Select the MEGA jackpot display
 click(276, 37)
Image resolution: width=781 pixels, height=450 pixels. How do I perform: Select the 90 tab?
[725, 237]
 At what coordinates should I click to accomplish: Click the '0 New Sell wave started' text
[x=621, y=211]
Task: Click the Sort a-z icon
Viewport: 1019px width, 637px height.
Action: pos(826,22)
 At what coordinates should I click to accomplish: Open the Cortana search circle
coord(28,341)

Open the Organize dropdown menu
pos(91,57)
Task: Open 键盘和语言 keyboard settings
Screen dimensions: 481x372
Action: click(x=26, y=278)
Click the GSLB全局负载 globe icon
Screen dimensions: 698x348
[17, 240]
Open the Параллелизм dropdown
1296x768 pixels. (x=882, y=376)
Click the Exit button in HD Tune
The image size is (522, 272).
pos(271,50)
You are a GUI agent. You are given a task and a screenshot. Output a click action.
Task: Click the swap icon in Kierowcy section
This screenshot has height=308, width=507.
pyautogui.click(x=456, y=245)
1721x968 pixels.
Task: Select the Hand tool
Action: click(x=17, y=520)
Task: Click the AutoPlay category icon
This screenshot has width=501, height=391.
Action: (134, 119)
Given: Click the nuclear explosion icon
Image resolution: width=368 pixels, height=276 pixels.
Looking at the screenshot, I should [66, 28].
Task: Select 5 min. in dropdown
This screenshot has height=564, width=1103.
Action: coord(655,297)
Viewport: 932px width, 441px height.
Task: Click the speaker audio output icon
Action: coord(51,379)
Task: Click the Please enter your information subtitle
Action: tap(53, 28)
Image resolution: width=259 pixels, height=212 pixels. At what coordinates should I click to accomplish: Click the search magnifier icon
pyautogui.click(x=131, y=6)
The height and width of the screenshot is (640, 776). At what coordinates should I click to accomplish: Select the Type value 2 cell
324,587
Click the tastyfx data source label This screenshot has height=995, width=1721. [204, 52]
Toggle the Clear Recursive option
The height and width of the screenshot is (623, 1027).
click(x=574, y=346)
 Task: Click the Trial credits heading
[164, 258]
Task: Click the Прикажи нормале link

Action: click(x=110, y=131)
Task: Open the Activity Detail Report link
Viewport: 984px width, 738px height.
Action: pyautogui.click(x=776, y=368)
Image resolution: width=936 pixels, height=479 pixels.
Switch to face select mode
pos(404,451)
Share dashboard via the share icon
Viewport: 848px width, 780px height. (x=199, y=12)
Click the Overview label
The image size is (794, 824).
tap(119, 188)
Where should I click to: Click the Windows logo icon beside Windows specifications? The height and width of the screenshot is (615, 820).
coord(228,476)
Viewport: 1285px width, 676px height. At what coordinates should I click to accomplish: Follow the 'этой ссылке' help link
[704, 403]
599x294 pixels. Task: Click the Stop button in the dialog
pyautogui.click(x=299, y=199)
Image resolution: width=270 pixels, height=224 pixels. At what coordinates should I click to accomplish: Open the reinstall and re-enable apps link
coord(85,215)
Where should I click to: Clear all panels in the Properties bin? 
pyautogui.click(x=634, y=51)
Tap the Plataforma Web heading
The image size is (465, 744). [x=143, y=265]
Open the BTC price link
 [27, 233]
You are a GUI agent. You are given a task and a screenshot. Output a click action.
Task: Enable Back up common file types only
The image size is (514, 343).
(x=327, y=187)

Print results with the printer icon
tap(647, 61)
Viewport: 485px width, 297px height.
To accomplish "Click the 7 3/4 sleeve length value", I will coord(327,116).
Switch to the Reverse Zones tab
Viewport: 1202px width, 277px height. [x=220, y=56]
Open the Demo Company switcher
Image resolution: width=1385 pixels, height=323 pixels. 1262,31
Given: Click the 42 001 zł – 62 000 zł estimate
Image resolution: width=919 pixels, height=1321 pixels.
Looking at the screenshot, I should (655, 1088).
· · · ·
* **Objective**
Write out everything in the listing from the line containing "Open the BTC price link" down to the end of the listing, reproducing each line exactly.

* **Output of the task**
Open the BTC price link
 [27, 233]
You are a GUI agent. You are given a task and a screenshot. Output a click action.
Task: Enable Back up common file types only
The image size is (514, 343).
(x=327, y=187)

Print results with the printer icon
tap(647, 61)
Viewport: 485px width, 297px height.
To accomplish "Click the 7 3/4 sleeve length value", I will coord(327,116).
Switch to the Reverse Zones tab
Viewport: 1202px width, 277px height. [x=220, y=56]
Open the Demo Company switcher
Image resolution: width=1385 pixels, height=323 pixels. 1262,31
Given: Click the 42 001 zł – 62 000 zł estimate
Image resolution: width=919 pixels, height=1321 pixels.
Looking at the screenshot, I should (655, 1088).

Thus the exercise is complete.